Feel the excitement.
There’s much to be said that the White House now seems to be ripping off Liz Warren’s impromptu, unscripted, passionate articulation for why she is running. Much like Biden and Neil Kinnock, but with more awareness. The irony speaks for itself.
The wealth destruction and transfer are an accomplished fact – not psychologically realized by those whose self-image is still ‘middle class’. The middle class already lost a war they didn’t even realize started. Mimicking Warren and feigning to stand for the vanquished now on a blasted battlefield? It might yield positive personal results for Obama the individual? It’s still playing with shadows flitting behind the abstract and disconnected kabuki that is contemporary politics.
How timely. Let slip the tweets of war!
DrLeoStrauss says
@jwb Appreciate the thoughtful, almost deconstructive analysis, JWB. Some of that was intent, more than some happy accident.
The intent going in was to apply texture and space to present something apart from the smooth sheen of 1080 P/1080i Hi Def 5.1 surround *production* that’s submerged us all – including graphics from here.
Your perception of temporal or cognitive progression/motion/possibilities acute. The initial concept was to try to convey that stance through actual animation, but the absence of motion or morphic potential turned out to be ‘the happy accident.’
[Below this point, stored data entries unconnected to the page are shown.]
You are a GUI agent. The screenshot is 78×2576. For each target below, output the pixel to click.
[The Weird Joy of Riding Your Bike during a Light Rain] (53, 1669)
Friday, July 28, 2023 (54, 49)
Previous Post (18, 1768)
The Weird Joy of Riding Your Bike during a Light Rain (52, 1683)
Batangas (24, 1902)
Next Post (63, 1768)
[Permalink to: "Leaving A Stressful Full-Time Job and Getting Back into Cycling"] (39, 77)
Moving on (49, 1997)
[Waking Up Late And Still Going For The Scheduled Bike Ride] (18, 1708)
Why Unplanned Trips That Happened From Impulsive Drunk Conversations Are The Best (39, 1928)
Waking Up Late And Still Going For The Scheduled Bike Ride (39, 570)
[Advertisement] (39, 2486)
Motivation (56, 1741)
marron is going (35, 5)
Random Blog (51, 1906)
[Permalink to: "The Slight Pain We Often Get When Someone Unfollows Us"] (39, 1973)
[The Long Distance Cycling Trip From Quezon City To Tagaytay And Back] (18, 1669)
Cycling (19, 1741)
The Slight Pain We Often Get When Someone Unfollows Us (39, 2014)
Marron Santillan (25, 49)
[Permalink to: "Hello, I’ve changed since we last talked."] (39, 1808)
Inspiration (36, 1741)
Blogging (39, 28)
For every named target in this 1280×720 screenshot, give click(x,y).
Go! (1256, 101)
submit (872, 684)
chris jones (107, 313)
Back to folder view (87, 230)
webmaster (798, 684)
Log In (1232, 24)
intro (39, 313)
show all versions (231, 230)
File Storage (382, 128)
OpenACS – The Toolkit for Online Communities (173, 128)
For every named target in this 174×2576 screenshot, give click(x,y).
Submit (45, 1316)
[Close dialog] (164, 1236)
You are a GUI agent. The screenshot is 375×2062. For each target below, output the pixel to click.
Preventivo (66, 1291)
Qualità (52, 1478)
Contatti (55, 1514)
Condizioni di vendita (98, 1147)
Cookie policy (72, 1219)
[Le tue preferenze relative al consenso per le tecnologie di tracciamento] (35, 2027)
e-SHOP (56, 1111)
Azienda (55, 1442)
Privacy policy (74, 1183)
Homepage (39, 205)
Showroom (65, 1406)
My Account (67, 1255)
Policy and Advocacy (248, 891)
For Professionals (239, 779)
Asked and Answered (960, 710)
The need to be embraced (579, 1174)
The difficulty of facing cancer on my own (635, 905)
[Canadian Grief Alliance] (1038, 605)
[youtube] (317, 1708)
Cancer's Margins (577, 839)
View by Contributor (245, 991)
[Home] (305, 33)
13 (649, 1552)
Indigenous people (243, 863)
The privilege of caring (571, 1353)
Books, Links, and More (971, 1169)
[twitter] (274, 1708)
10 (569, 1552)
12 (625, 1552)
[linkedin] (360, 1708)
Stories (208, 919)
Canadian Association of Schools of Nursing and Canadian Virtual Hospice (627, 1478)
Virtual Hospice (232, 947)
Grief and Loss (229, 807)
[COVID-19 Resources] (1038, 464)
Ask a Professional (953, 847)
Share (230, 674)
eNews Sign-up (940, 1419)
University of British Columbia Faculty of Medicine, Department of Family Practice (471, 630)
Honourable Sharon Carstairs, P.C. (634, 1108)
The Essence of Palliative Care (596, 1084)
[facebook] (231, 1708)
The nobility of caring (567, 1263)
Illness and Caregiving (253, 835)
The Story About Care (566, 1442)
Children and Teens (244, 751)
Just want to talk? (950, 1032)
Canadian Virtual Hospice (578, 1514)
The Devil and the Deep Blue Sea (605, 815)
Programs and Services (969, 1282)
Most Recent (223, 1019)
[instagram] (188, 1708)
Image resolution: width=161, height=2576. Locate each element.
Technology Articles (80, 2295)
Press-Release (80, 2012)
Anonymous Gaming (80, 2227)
Really like your appraisal and it encourages one to look at it anew.
jwb says
Setting aside your text for the moment, which has its own interest, I am moved by this picture in ways that I cannot articulate and that seem irreducible to, if obviously related to, the textual gloss. The green Obama who presents us with a form adequate for the content; the red Obama whose form cannot contain the content, a content that is bursting forth from within and ripping him apart; the purple Obama in the process of being placed under erasure: what once seemed possible now disappearing from view, half forgotten. Foreground to background progression suggests a historical sequence. The ghostly word cloud hovering in the background but also bleeding forward so that it seems as much a screen as a backdrop. Mostly I’m drawn to the red Obama, the color of the revolutionary red, of fraternity, but also, almost accidentally of the Right in American politics—an accident, at least so the story is told, of television election coverage. In the image, the red lies to the left of green from our perspective, but to his right. Under which banner does red Obama march? Is he moving right or left? Will we tear him apart?